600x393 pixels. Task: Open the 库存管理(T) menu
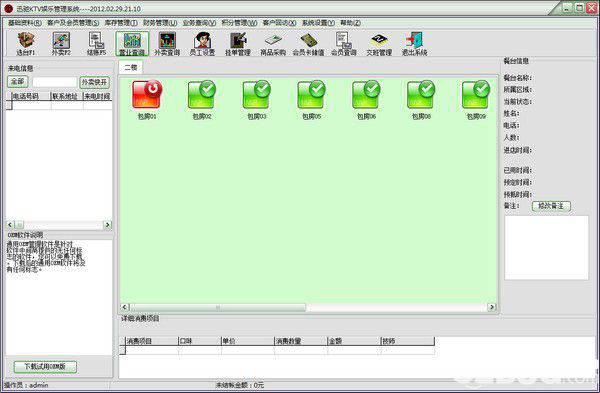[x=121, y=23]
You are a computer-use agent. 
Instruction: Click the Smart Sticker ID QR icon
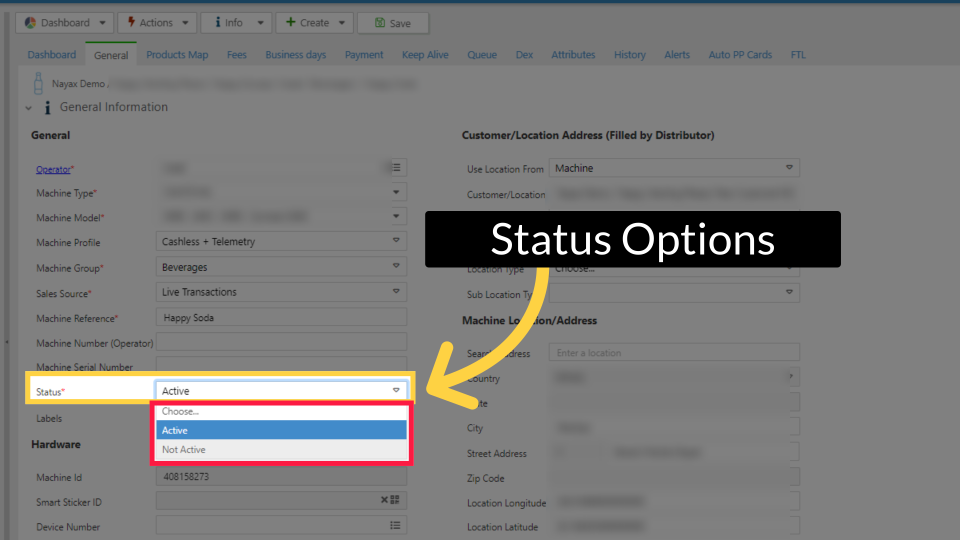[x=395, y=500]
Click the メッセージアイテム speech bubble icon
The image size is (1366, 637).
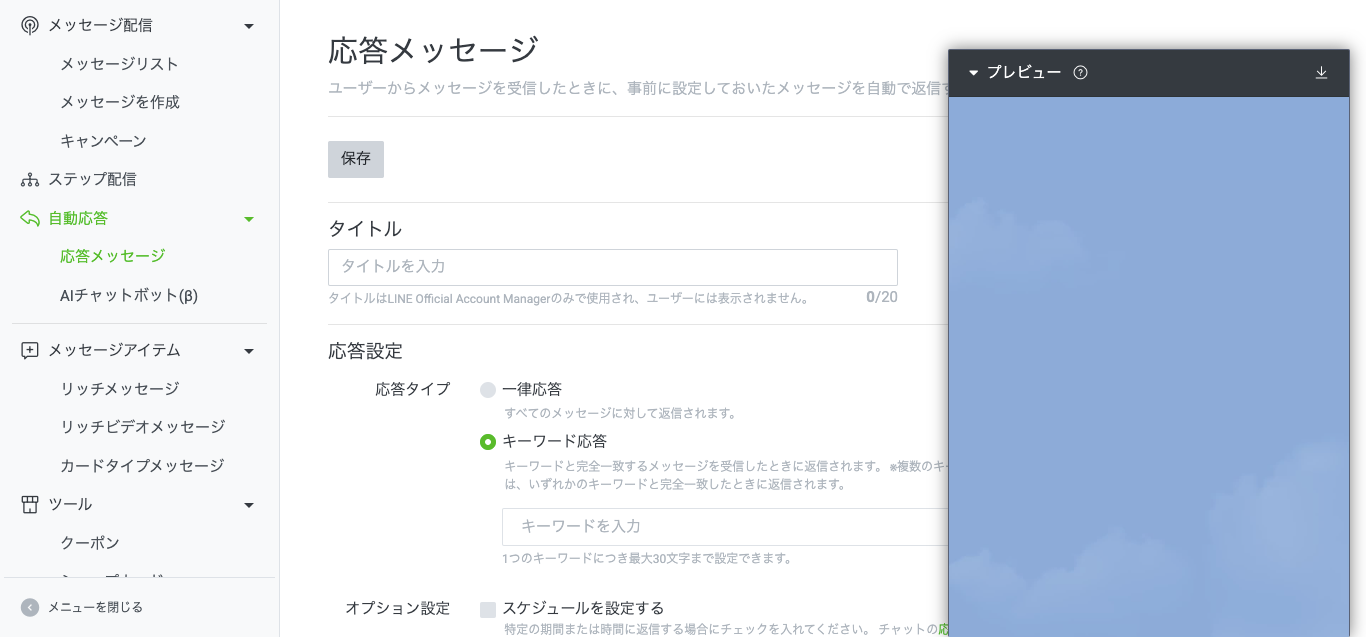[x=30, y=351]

---

**The problem**
An exact copy of the data above is required, printed without its pictures.

**Result of this task**
600x393 pixels. Task: Open the 库存管理(T) menu
[x=121, y=23]
You are a computer-use agent. 
Instruction: Click the Smart Sticker ID QR icon
[x=395, y=500]
Click the メッセージアイテム speech bubble icon
The image size is (1366, 637).
[x=30, y=351]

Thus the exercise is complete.